* **Record extracts**
◇ ◇ ◇ ◇
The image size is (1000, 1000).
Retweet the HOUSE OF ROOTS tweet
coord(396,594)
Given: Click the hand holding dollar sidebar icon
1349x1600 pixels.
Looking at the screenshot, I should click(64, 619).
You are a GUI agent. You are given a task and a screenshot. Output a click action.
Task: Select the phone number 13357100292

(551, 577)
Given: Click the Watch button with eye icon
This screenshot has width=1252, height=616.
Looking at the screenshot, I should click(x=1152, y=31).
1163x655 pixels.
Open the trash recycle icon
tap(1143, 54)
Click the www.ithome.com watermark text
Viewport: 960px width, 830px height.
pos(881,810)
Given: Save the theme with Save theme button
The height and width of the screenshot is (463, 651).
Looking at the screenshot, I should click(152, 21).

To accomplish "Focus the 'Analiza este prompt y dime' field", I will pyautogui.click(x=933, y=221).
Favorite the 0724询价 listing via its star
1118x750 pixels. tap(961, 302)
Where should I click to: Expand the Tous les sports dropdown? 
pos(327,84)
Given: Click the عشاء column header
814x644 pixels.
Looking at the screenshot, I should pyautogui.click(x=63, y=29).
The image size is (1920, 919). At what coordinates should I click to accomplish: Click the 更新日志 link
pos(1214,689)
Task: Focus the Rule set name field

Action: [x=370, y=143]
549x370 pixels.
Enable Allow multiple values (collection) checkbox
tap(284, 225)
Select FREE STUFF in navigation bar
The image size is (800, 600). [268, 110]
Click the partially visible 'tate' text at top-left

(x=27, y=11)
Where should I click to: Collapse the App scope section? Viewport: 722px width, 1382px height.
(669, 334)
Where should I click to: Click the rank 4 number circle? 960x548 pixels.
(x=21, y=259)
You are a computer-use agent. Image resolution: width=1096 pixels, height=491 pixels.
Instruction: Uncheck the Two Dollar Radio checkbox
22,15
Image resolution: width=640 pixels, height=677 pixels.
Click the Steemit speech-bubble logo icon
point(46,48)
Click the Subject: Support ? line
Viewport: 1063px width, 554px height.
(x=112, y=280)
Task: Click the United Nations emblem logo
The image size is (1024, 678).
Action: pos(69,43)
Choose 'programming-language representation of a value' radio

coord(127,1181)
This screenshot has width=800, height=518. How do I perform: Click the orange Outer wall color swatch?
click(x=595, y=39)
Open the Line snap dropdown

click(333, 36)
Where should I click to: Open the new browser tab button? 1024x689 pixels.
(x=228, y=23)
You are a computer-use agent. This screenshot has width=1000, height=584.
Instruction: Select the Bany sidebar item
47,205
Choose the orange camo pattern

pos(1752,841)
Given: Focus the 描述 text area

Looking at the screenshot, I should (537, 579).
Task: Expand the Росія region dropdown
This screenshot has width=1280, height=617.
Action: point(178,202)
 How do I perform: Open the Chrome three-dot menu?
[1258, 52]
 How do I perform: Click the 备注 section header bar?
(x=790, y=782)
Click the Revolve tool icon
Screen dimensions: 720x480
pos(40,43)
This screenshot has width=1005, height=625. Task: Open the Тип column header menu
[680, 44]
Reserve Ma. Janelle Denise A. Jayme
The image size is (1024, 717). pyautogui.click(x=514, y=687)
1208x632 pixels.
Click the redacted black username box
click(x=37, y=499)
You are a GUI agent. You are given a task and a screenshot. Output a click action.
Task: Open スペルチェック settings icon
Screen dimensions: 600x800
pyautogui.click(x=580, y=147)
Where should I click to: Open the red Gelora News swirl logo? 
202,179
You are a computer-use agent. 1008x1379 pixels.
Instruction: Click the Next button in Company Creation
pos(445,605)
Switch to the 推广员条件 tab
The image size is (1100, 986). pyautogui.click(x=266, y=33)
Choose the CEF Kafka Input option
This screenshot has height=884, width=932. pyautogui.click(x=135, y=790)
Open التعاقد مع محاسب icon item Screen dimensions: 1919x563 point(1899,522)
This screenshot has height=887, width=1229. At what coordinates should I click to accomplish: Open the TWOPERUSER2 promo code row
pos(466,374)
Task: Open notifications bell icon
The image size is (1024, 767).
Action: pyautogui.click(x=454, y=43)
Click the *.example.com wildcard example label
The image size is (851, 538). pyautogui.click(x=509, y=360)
◇ ◇ ◇ ◇
* **What you have to do**
Repeat, word for word, all of the data shown above.

* **Written response**
The image size is (1000, 1000).
Retweet the HOUSE OF ROOTS tweet
coord(396,594)
Given: Click the hand holding dollar sidebar icon
1349x1600 pixels.
Looking at the screenshot, I should click(64, 619).
You are a GUI agent. You are given a task and a screenshot. Output a click action.
Task: Select the phone number 13357100292

(551, 577)
Given: Click the Watch button with eye icon
This screenshot has width=1252, height=616.
Looking at the screenshot, I should click(x=1152, y=31).
1163x655 pixels.
Open the trash recycle icon
tap(1143, 54)
Click the www.ithome.com watermark text
Viewport: 960px width, 830px height.
pos(881,810)
Given: Save the theme with Save theme button
The height and width of the screenshot is (463, 651).
Looking at the screenshot, I should click(152, 21).

To accomplish "Focus the 'Analiza este prompt y dime' field", I will pyautogui.click(x=933, y=221).
Favorite the 0724询价 listing via its star
1118x750 pixels. tap(961, 302)
Where should I click to: Expand the Tous les sports dropdown? 
pos(327,84)
Given: Click the عشاء column header
814x644 pixels.
Looking at the screenshot, I should pyautogui.click(x=63, y=29).
The image size is (1920, 919). At what coordinates should I click to accomplish: Click the 更新日志 link
pos(1214,689)
Task: Focus the Rule set name field

Action: [x=370, y=143]
549x370 pixels.
Enable Allow multiple values (collection) checkbox
tap(284, 225)
Select FREE STUFF in navigation bar
The image size is (800, 600). [268, 110]
Click the partially visible 'tate' text at top-left

(x=27, y=11)
Where should I click to: Collapse the App scope section? Viewport: 722px width, 1382px height.
(669, 334)
Where should I click to: Click the rank 4 number circle? 960x548 pixels.
(x=21, y=259)
You are a computer-use agent. Image resolution: width=1096 pixels, height=491 pixels.
Instruction: Uncheck the Two Dollar Radio checkbox
22,15
Image resolution: width=640 pixels, height=677 pixels.
Click the Steemit speech-bubble logo icon
point(46,48)
Click the Subject: Support ? line
Viewport: 1063px width, 554px height.
(x=112, y=280)
Task: Click the United Nations emblem logo
The image size is (1024, 678).
Action: pos(69,43)
Choose 'programming-language representation of a value' radio

coord(127,1181)
This screenshot has width=800, height=518. How do I perform: Click the orange Outer wall color swatch?
click(x=595, y=39)
Open the Line snap dropdown

click(333, 36)
Where should I click to: Open the new browser tab button? 1024x689 pixels.
(x=228, y=23)
You are a computer-use agent. This screenshot has width=1000, height=584.
Instruction: Select the Bany sidebar item
47,205
Choose the orange camo pattern

pos(1752,841)
Given: Focus the 描述 text area

Looking at the screenshot, I should (537, 579).
Task: Expand the Росія region dropdown
This screenshot has width=1280, height=617.
Action: point(178,202)
 How do I perform: Open the Chrome three-dot menu?
[1258, 52]
 How do I perform: Click the 备注 section header bar?
(x=790, y=782)
Click the Revolve tool icon
Screen dimensions: 720x480
pos(40,43)
This screenshot has width=1005, height=625. Task: Open the Тип column header menu
[680, 44]
Reserve Ma. Janelle Denise A. Jayme
The image size is (1024, 717). pyautogui.click(x=514, y=687)
1208x632 pixels.
Click the redacted black username box
click(x=37, y=499)
You are a GUI agent. You are given a task and a screenshot. Output a click action.
Task: Open スペルチェック settings icon
Screen dimensions: 600x800
pyautogui.click(x=580, y=147)
Where should I click to: Open the red Gelora News swirl logo? 
202,179
You are a computer-use agent. 1008x1379 pixels.
Instruction: Click the Next button in Company Creation
pos(445,605)
Switch to the 推广员条件 tab
The image size is (1100, 986). pyautogui.click(x=266, y=33)
Choose the CEF Kafka Input option
This screenshot has height=884, width=932. pyautogui.click(x=135, y=790)
Open التعاقد مع محاسب icon item Screen dimensions: 1919x563 point(1899,522)
This screenshot has height=887, width=1229. At what coordinates should I click to accomplish: Open the TWOPERUSER2 promo code row
pos(466,374)
Task: Open notifications bell icon
The image size is (1024, 767).
Action: pyautogui.click(x=454, y=43)
Click the *.example.com wildcard example label
The image size is (851, 538). pyautogui.click(x=509, y=360)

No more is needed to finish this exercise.